To do: Rewrite all of the records, swapping every "Given:" for "Instruction:" and leaving everything else unchanged.

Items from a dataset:
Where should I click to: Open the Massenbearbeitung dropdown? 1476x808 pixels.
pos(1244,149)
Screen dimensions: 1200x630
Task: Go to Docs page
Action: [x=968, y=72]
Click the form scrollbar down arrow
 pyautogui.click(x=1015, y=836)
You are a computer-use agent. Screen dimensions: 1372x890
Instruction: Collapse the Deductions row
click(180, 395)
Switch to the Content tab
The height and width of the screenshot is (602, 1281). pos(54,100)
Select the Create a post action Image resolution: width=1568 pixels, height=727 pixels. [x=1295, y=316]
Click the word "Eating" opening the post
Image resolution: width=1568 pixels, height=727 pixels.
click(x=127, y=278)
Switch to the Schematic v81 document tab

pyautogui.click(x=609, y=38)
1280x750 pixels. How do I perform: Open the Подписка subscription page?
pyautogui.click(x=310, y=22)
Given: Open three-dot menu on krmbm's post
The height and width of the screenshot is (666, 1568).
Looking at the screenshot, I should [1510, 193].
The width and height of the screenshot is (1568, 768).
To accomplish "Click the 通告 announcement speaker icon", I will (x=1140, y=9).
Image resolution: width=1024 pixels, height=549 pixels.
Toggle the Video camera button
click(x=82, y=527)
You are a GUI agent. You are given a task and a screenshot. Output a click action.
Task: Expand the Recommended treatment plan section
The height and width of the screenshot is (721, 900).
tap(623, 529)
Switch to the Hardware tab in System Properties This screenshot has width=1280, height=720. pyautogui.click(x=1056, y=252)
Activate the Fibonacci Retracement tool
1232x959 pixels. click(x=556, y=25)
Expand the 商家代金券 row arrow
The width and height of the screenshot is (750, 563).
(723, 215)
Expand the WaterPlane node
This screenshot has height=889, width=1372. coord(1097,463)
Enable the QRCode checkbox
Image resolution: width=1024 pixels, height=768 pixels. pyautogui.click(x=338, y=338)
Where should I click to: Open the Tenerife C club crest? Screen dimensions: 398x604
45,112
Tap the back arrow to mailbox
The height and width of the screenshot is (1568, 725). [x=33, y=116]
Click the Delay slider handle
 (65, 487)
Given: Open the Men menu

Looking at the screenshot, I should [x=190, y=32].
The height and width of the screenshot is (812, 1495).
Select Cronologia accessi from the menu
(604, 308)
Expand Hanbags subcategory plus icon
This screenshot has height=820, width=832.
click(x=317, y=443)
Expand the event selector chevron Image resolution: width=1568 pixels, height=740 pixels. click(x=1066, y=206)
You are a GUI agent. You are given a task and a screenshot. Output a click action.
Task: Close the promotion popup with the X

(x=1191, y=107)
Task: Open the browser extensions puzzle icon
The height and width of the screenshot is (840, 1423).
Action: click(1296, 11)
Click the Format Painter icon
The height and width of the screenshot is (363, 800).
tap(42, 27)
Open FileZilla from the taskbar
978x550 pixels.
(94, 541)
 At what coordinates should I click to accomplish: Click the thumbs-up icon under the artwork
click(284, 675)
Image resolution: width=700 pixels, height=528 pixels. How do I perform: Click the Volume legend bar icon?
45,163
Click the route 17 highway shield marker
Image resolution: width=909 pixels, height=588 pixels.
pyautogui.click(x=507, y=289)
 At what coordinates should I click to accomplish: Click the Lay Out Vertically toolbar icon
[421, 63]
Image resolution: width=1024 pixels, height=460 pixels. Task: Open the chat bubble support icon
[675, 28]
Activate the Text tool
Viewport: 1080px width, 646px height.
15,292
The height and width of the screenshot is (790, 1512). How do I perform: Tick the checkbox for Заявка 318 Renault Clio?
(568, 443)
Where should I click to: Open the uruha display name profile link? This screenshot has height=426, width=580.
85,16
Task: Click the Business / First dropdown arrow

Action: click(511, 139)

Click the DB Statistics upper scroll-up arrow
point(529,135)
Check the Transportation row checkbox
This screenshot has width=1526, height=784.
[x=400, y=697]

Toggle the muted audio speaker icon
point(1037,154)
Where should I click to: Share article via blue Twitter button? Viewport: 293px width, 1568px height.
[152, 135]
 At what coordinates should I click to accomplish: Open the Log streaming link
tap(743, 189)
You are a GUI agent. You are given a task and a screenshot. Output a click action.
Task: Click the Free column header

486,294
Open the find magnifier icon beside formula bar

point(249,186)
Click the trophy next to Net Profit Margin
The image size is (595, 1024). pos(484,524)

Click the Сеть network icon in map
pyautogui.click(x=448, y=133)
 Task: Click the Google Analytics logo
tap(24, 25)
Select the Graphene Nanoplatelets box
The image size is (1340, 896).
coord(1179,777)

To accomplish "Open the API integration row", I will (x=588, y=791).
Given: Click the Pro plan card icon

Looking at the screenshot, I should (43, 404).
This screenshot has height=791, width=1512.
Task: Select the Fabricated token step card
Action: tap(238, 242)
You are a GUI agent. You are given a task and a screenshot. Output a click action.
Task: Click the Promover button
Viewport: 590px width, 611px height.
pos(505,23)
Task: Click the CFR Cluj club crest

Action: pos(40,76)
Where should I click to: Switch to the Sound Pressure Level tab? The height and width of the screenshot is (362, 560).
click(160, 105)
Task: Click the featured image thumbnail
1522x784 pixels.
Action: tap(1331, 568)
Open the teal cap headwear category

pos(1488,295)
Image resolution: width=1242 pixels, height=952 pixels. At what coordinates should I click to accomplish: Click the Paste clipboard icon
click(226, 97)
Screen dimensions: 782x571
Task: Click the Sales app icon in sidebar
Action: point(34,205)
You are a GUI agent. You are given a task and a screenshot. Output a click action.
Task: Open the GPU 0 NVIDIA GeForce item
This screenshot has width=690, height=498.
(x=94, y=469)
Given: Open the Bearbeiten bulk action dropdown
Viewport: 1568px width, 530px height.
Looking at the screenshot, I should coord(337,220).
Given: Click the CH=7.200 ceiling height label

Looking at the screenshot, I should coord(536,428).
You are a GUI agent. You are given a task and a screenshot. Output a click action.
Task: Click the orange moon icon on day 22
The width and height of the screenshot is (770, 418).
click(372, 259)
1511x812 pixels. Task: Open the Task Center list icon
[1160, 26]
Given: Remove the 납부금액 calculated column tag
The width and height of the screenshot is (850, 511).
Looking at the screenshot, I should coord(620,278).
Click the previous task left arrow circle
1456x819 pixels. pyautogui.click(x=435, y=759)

Written response:
Where should I click to: Open the Massenbearbeitung dropdown? 1476x808 pixels.
pos(1244,149)
Screen dimensions: 1200x630
Task: Go to Docs page
Action: [x=968, y=72]
Click the form scrollbar down arrow
 pyautogui.click(x=1015, y=836)
You are a computer-use agent. Screen dimensions: 1372x890
Instruction: Collapse the Deductions row
click(180, 395)
Switch to the Content tab
The height and width of the screenshot is (602, 1281). pos(54,100)
Select the Create a post action Image resolution: width=1568 pixels, height=727 pixels. [x=1295, y=316]
Click the word "Eating" opening the post
Image resolution: width=1568 pixels, height=727 pixels.
click(x=127, y=278)
Switch to the Schematic v81 document tab

pyautogui.click(x=609, y=38)
1280x750 pixels. How do I perform: Open the Подписка subscription page?
pyautogui.click(x=310, y=22)
Instruction: Open three-dot menu on krmbm's post
The height and width of the screenshot is (666, 1568).
Looking at the screenshot, I should [1510, 193].
The width and height of the screenshot is (1568, 768).
To accomplish "Click the 通告 announcement speaker icon", I will (x=1140, y=9).
Image resolution: width=1024 pixels, height=549 pixels.
Toggle the Video camera button
click(x=82, y=527)
You are a GUI agent. You are given a task and a screenshot. Output a click action.
Task: Expand the Recommended treatment plan section
The height and width of the screenshot is (721, 900).
tap(623, 529)
Switch to the Hardware tab in System Properties This screenshot has width=1280, height=720. pyautogui.click(x=1056, y=252)
Activate the Fibonacci Retracement tool
1232x959 pixels. click(x=556, y=25)
Expand the 商家代金券 row arrow
The width and height of the screenshot is (750, 563).
(723, 215)
Expand the WaterPlane node
This screenshot has height=889, width=1372. coord(1097,463)
Enable the QRCode checkbox
Image resolution: width=1024 pixels, height=768 pixels. pyautogui.click(x=338, y=338)
Where should I click to: Open the Tenerife C club crest? Screen dimensions: 398x604
45,112
Tap the back arrow to mailbox
The height and width of the screenshot is (1568, 725). [x=33, y=116]
Click the Delay slider handle
 (65, 487)
Instruction: Open the Men menu

Looking at the screenshot, I should [x=190, y=32].
The height and width of the screenshot is (812, 1495).
Select Cronologia accessi from the menu
(604, 308)
Expand Hanbags subcategory plus icon
This screenshot has height=820, width=832.
click(x=317, y=443)
Expand the event selector chevron Image resolution: width=1568 pixels, height=740 pixels. click(x=1066, y=206)
You are a GUI agent. You are given a task and a screenshot. Output a click action.
Task: Close the promotion popup with the X

(x=1191, y=107)
Task: Open the browser extensions puzzle icon
The height and width of the screenshot is (840, 1423).
Action: click(1296, 11)
Click the Format Painter icon
The height and width of the screenshot is (363, 800).
tap(42, 27)
Open FileZilla from the taskbar
978x550 pixels.
(94, 541)
 At what coordinates should I click to accomplish: Click the thumbs-up icon under the artwork
click(284, 675)
Image resolution: width=700 pixels, height=528 pixels. How do I perform: Click the Volume legend bar icon?
45,163
Click the route 17 highway shield marker
Image resolution: width=909 pixels, height=588 pixels.
pyautogui.click(x=507, y=289)
 At what coordinates should I click to accomplish: Click the Lay Out Vertically toolbar icon
[421, 63]
Image resolution: width=1024 pixels, height=460 pixels. Task: Open the chat bubble support icon
[675, 28]
Activate the Text tool
Viewport: 1080px width, 646px height.
15,292
The height and width of the screenshot is (790, 1512). How do I perform: Tick the checkbox for Заявка 318 Renault Clio?
(568, 443)
Where should I click to: Open the uruha display name profile link? This screenshot has height=426, width=580.
85,16
Task: Click the Business / First dropdown arrow

Action: click(511, 139)

Click the DB Statistics upper scroll-up arrow
point(529,135)
Check the Transportation row checkbox
This screenshot has width=1526, height=784.
[x=400, y=697]

Toggle the muted audio speaker icon
point(1037,154)
Where should I click to: Share article via blue Twitter button? Viewport: 293px width, 1568px height.
[152, 135]
 At what coordinates should I click to accomplish: Open the Log streaming link
tap(743, 189)
You are a GUI agent. You are given a task and a screenshot. Output a click action.
Task: Click the Free column header

486,294
Open the find magnifier icon beside formula bar

point(249,186)
Click the trophy next to Net Profit Margin
The image size is (595, 1024). pos(484,524)

Click the Сеть network icon in map
pyautogui.click(x=448, y=133)
 Task: Click the Google Analytics logo
tap(24, 25)
Select the Graphene Nanoplatelets box
The image size is (1340, 896).
coord(1179,777)

To accomplish "Open the API integration row", I will (x=588, y=791).
Instruction: Click the Pro plan card icon

Looking at the screenshot, I should (43, 404).
This screenshot has height=791, width=1512.
Task: Select the Fabricated token step card
Action: tap(238, 242)
You are a GUI agent. You are given a task and a screenshot. Output a click action.
Task: Click the Promover button
Viewport: 590px width, 611px height.
pos(505,23)
Task: Click the CFR Cluj club crest

Action: pos(40,76)
Where should I click to: Switch to the Sound Pressure Level tab? The height and width of the screenshot is (362, 560).
click(160, 105)
Task: Click the featured image thumbnail
1522x784 pixels.
Action: tap(1331, 568)
Open the teal cap headwear category

pos(1488,295)
Image resolution: width=1242 pixels, height=952 pixels. At what coordinates should I click to accomplish: Click the Paste clipboard icon
click(226, 97)
Screen dimensions: 782x571
Task: Click the Sales app icon in sidebar
Action: point(34,205)
You are a GUI agent. You are given a task and a screenshot. Output a click action.
Task: Open the GPU 0 NVIDIA GeForce item
This screenshot has width=690, height=498.
(x=94, y=469)
Instruction: Open the Bearbeiten bulk action dropdown
Viewport: 1568px width, 530px height.
Looking at the screenshot, I should coord(337,220).
Instruction: Click the CH=7.200 ceiling height label

Looking at the screenshot, I should coord(536,428).
You are a GUI agent. You are given a task and a screenshot. Output a click action.
Task: Click the orange moon icon on day 22
The width and height of the screenshot is (770, 418).
click(372, 259)
1511x812 pixels. Task: Open the Task Center list icon
[1160, 26]
Instruction: Remove the 납부금액 calculated column tag
The width and height of the screenshot is (850, 511).
Looking at the screenshot, I should coord(620,278).
Click the previous task left arrow circle
1456x819 pixels. pyautogui.click(x=435, y=759)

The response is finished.